» Exercise goal: Transcribe the lines of the listing below word for word, starting at the line that contains "Task: Set band to Side with S button" and continuing through the end of the listing. Leave the pictures out of your transcription.

» Listing excerpted from a collection:
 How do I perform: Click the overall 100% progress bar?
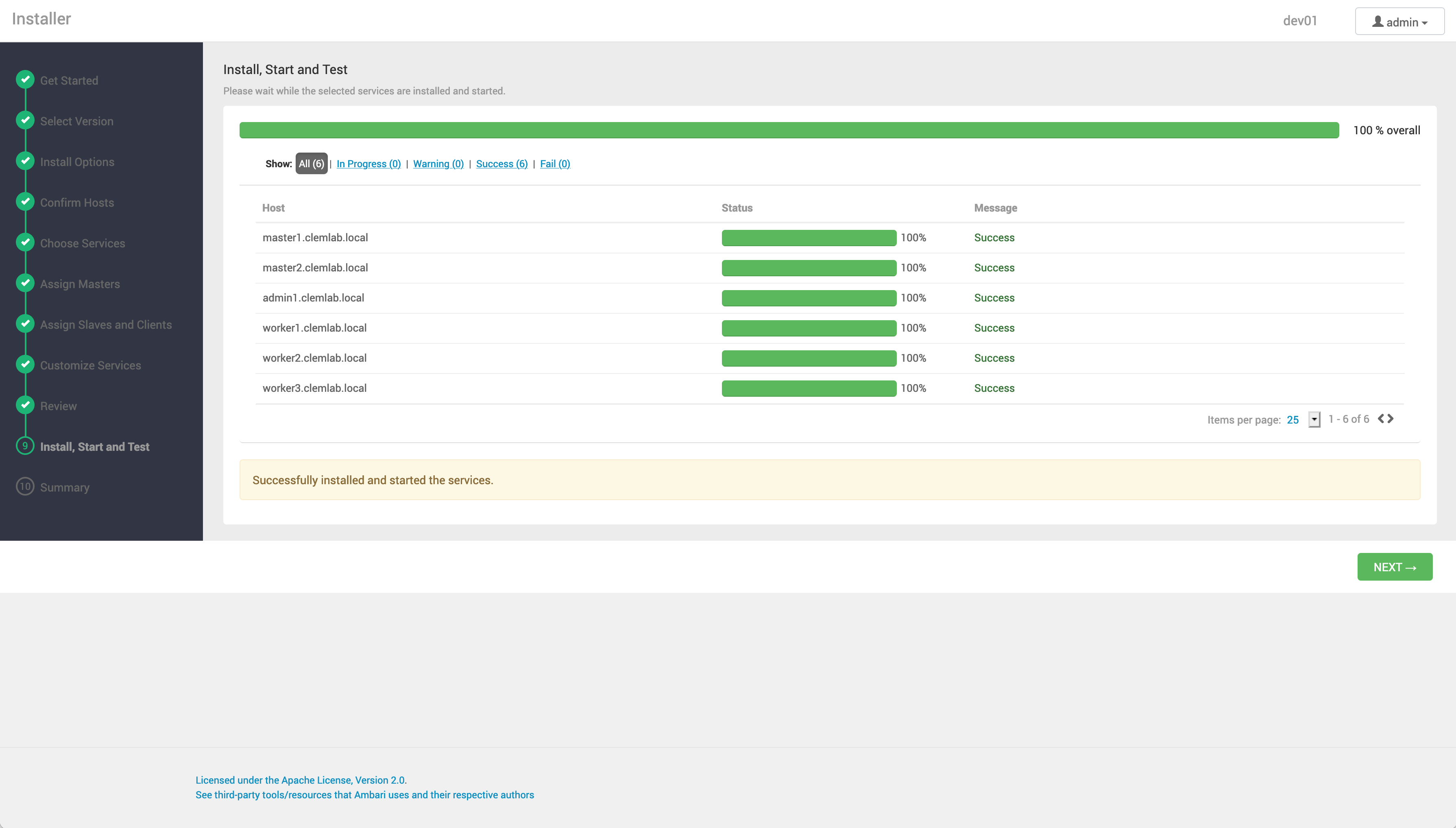coord(789,130)
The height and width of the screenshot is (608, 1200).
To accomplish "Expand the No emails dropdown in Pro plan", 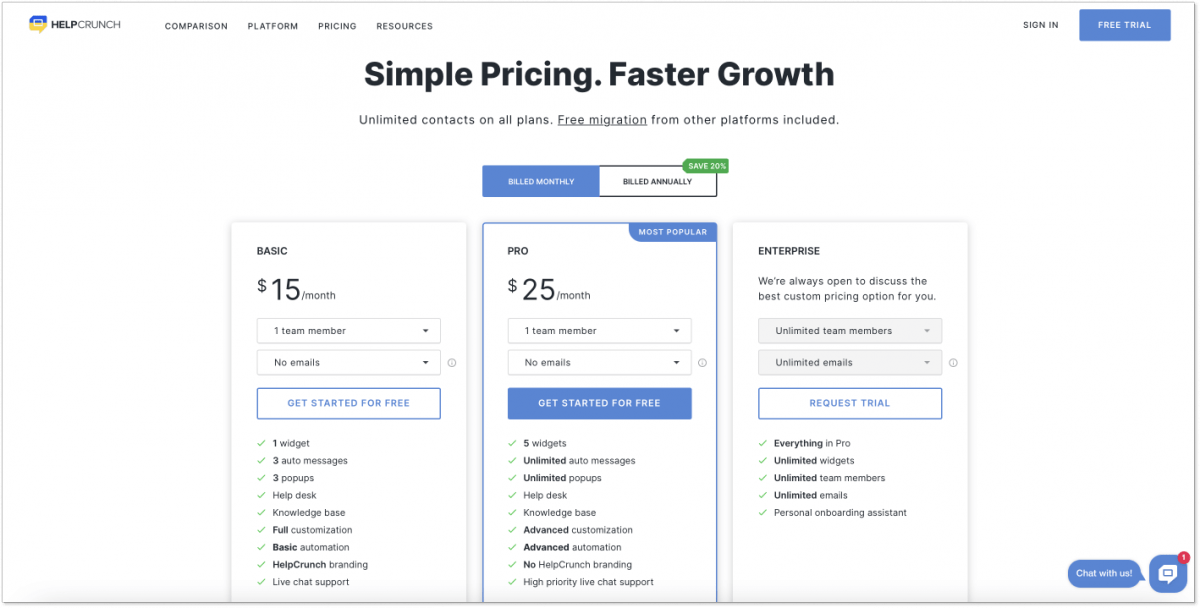I will [x=599, y=362].
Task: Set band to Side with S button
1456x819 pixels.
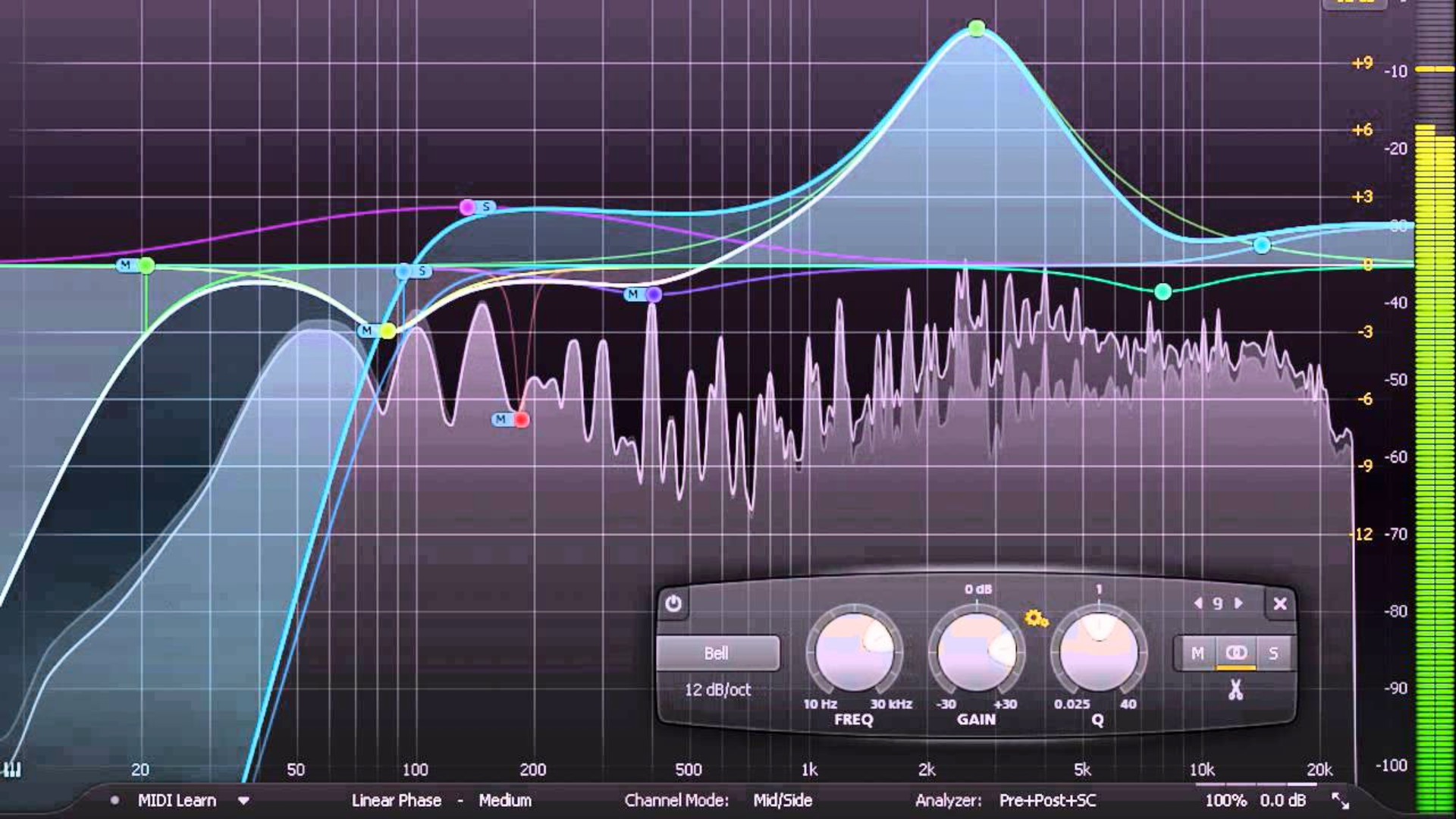Action: 1273,653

» The output:
Task: Set band to Side with S button
1456x819 pixels.
Action: 1273,653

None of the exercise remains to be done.